Еще не придя в себя как следует, понятой тупо уставился на Кэйси.
— Что-то не узнаю.
— Я самый, — сказал Кэйси. — Ты спутал — не на того напустился.
Майк медленно покачал головой.
— Нет, по-моему, это не он. Ой, тошнит!
Кэйси сказал:
— Я не буду сопротивляться. Вы лучше посмотрите, что с женщиной.
— Где она?
— Вон там.
Старший из понятых зашагал к палатке, не выпуская винтовки из рук. Подойдя туда, он спросил что-то, потом вошел в палатку и вскоре вышел. Вернувшись к машине, он сказал с оттенком гордости:
— Что сорок пять калибров могут наделать! Ей наложили жгут. Врача мы пришлем.
Двое понятых сели по бокам Кэйси. Сирена взвыла. Лагерь словно вымер. По́лы палаток были опущены, люди не показывались. Машина круто развернулась и выехала из лагеря. Высоко держа голову на худой жилистой шее, Кэйси, гордый, сидел между своими конвоирами. Губы его улыбались какой-то странной, словно торжествующей улыбкой.
Когда понятые уехали, люди вышли из палаток. Солнце зашло, и на лагерь спустились голубоватые вечерние сумерки. Горы на востоке были все еще желтые в солнечных лучах. Женщины вернулись к потухшим кострам. Мужчины снова собрались кучками и тихо разговаривали, сидя на корточках.
Эл выполз из-под брезентового навеса и зашагал к ивам — посвистать Тому. Мать тоже вышла и принялась разжигать костер из тонких веток.
— Па, — сказала она, — много я вам не дам. Ведь мы сегодня поздно ели.
Отец и дядя Джон сидели у палатки, глядя, как мать чистит картошку и нарезает ее ломтиками над сковородой с салом. Отец сказал:
— И что он выдумал, этот проповедник?
Руфь и Уинфилд подкрались поближе, чтобы послушать их разговор.
Дядя Джон проводил глубокие борозды в земле длинным ржавым гвоздем.
— Он понимает, что такое грех. Я спрашивал его об этом, он мне все объяснил; только не знаю, правильно ли так рассуждать. Он говорит: если человек думает, что содеял грех, значит это грех и есть. — Глаза у дядя Джона были усталые, грустные. — Я всегда от всех таился, — сказал он. — У меня такие грехи есть, о которых я никому не рассказывал.
Мать повернулась к нему:
— А рассказывать не надо, Джон. Поведай все богу. Не отягощай других своими грехами. Это нехорошо.
— Они мне покоя не дают, — сказал Джон.
— Все равно другим не рассказывай. Пойди к реке, залезь в воду с головой и выскажи все, что тебе хочется.
Отец медленно кивал головой, слушая мать.

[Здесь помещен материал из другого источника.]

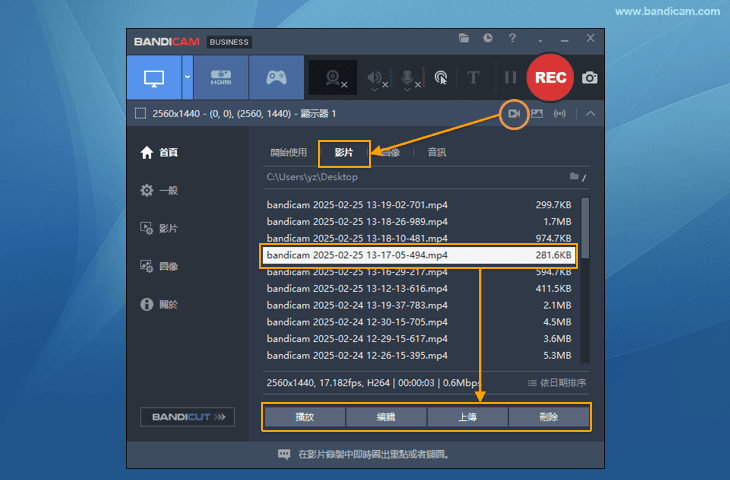Click the 播放 button
The height and width of the screenshot is (480, 730).
click(304, 417)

— Ма правильно говорит. Тебе-то полегчает, когда другим расскажешь, а грех твой пойдет вширь.
Дядя Джон посмотрел на позолоченные солнцем горы, и золото их отразилось у него в зрачках.

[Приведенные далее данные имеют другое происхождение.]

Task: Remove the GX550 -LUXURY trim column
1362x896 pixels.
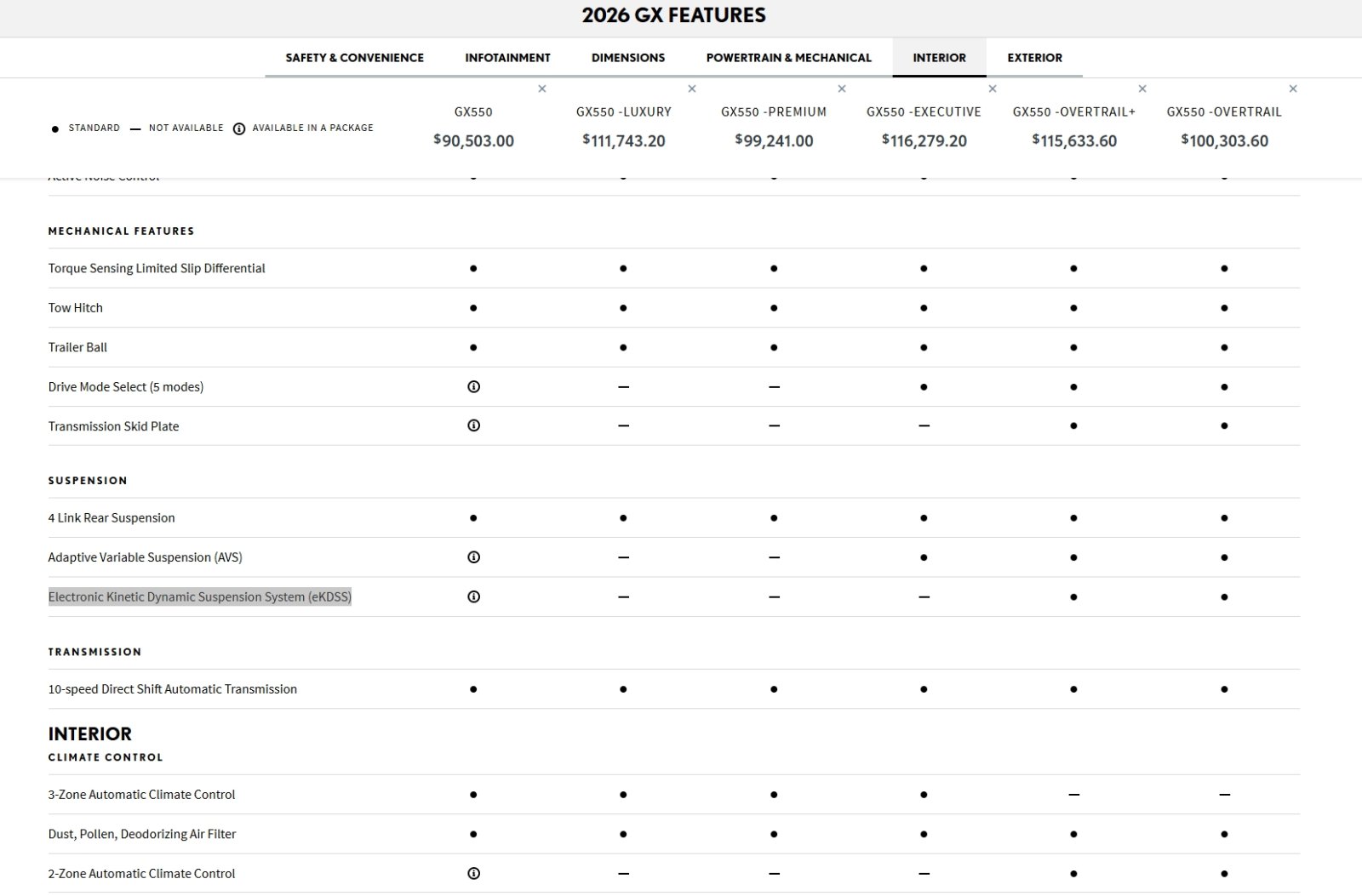Action: [692, 88]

— Я все стараюсь одолеть это, — сказал он, — и не могу. Душу они мне съедают.
Позади него Роза Сарона, пошатываясь, вышла из палатки.
— Где Конни? — раздраженно спросила она. — Я его целый век не видела. Куда он ушел?
— Он мне не попадался, — ответила мать. — Увижу, пошлю к тебе.
— Мне нездоровится, — сказала Роза Сарона, — а он оставляет меня одну.
Мать посмотрела на опухшее лицо дочери.
— Ты плакала, — сказала она.
Слезы снова навернулись на глаза Розы Сарона.
Мать продолжала твердым голосом:
— Возьми себя в руки. Ты не одна — нас много. Возьми себя в руки. Сядь почисть картошку. Нечего над собой причитать.
Роза Сарона пошла было назад в палатку. Она старалась избежать строгого взгляда матери, но этот взгляд заставил ее вернуться к костру.
— А зачем он ушел, — сказала она, но слезы у нее высохли.
— Примись за дело, — сказала мать. — А то сидишь одна в палатке и причитаешь сама над собой. Некогда было мне за тебя взяться. А уж сейчас возьмусь. Бери нож и чисть картошку.